(Item-finding records)

■ ■ ■ ■

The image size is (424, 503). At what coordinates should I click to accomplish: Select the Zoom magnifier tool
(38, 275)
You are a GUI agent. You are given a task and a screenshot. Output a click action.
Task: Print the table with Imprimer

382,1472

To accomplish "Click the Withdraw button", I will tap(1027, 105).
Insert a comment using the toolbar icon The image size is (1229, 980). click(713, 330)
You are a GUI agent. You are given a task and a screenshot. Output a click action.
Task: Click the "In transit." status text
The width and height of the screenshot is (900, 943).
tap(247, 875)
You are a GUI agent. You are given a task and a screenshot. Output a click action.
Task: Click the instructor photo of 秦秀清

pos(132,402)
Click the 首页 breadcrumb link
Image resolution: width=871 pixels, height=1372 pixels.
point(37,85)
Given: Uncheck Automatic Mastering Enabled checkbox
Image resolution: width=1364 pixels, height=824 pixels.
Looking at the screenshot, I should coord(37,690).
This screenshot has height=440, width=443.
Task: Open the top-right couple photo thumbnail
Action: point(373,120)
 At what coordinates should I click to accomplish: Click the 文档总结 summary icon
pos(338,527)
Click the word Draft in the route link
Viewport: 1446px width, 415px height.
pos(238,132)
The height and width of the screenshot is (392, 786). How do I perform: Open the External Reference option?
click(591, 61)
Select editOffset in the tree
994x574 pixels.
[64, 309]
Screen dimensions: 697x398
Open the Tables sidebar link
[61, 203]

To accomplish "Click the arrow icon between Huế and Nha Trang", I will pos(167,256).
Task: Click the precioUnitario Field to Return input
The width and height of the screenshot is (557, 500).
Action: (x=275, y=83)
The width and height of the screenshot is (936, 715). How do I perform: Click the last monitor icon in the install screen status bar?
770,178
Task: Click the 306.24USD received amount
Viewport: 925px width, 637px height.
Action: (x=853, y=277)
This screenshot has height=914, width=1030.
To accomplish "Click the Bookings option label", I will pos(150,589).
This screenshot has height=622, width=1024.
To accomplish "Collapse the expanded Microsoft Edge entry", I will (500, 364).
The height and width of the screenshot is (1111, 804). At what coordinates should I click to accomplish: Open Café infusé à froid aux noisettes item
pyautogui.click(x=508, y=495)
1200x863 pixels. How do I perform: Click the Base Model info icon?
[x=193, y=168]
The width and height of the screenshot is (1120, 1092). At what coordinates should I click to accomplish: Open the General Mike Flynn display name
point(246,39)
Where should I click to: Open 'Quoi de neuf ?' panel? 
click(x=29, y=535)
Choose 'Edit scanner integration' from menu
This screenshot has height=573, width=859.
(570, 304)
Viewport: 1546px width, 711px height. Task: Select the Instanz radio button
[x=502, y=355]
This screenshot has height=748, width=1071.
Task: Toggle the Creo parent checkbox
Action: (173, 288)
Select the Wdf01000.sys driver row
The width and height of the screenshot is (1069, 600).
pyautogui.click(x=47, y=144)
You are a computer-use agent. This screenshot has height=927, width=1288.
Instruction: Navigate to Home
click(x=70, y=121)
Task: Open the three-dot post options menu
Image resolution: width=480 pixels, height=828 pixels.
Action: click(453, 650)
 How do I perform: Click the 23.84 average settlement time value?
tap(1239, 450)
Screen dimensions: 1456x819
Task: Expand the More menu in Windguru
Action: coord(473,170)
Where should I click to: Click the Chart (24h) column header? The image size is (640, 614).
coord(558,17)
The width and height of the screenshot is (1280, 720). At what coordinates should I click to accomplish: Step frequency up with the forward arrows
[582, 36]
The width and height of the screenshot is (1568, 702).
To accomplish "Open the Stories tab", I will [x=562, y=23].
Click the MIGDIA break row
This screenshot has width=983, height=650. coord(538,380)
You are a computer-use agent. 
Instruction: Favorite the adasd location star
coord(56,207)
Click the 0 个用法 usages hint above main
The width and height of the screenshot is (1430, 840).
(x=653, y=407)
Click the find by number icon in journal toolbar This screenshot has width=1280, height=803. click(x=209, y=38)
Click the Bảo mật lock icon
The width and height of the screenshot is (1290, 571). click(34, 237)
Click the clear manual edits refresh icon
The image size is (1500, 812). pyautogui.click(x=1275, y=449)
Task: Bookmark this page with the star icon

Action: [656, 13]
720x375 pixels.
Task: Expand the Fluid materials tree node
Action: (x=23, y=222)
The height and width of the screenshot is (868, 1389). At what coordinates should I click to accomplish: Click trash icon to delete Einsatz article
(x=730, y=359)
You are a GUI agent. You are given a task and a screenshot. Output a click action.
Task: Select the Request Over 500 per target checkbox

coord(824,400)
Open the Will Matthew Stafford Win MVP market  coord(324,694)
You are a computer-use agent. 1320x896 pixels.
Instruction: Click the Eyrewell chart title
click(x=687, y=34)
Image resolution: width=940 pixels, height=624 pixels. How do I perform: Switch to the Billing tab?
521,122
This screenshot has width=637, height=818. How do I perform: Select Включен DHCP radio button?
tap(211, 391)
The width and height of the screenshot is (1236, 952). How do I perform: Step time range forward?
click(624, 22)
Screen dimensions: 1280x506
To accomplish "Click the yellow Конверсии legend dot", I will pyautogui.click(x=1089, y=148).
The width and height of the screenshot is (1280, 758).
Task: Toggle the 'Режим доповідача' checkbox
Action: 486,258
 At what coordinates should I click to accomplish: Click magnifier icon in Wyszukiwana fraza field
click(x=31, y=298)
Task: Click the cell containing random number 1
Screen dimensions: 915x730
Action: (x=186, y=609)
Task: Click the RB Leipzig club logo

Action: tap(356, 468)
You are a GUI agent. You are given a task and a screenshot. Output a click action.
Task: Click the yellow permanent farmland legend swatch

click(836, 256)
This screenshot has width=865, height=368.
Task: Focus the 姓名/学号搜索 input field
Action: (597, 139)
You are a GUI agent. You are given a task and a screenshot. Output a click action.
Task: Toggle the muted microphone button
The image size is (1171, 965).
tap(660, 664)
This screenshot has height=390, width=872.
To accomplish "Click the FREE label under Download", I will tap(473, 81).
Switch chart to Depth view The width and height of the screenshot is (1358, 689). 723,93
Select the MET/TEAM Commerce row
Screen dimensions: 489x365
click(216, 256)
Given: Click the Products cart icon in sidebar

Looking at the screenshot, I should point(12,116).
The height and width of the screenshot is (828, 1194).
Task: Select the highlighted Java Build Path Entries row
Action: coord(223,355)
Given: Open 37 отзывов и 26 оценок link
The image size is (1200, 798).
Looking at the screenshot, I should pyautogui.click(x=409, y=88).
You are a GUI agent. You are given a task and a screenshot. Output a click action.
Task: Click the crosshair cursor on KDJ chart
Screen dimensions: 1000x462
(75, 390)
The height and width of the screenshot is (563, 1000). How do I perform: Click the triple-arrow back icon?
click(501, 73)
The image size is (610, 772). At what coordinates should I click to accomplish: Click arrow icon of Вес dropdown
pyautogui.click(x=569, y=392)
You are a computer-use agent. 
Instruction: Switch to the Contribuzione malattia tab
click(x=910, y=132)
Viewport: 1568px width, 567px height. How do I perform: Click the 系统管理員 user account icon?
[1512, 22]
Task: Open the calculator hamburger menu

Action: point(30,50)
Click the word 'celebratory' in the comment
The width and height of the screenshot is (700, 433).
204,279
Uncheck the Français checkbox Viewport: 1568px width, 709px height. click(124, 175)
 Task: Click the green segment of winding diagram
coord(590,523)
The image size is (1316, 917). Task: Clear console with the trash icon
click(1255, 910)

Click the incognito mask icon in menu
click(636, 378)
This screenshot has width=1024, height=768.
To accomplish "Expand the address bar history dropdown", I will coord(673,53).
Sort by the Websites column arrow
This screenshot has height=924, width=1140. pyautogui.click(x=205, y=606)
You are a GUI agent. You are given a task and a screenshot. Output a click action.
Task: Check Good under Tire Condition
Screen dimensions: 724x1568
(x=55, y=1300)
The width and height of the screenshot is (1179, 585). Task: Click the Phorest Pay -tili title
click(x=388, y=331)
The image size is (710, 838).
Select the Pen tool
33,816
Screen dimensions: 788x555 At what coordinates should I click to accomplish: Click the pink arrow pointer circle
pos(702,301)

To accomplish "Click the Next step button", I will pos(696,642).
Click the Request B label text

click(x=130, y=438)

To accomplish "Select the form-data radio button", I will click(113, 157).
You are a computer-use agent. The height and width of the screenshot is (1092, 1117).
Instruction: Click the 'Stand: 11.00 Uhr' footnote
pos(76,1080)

■ ■ ■ ■

• **WHAT YOU ARE ASKED TO DO**: Retype the material word for word, beginning with the line that contains "Click the Request B label text" and continuing through the end of the material, with both of those lines included.

• **SOLVED PROBLEM**:
Click the Request B label text

click(x=130, y=438)

To accomplish "Select the form-data radio button", I will click(113, 157).
You are a computer-use agent. The height and width of the screenshot is (1092, 1117).
Instruction: Click the 'Stand: 11.00 Uhr' footnote
pos(76,1080)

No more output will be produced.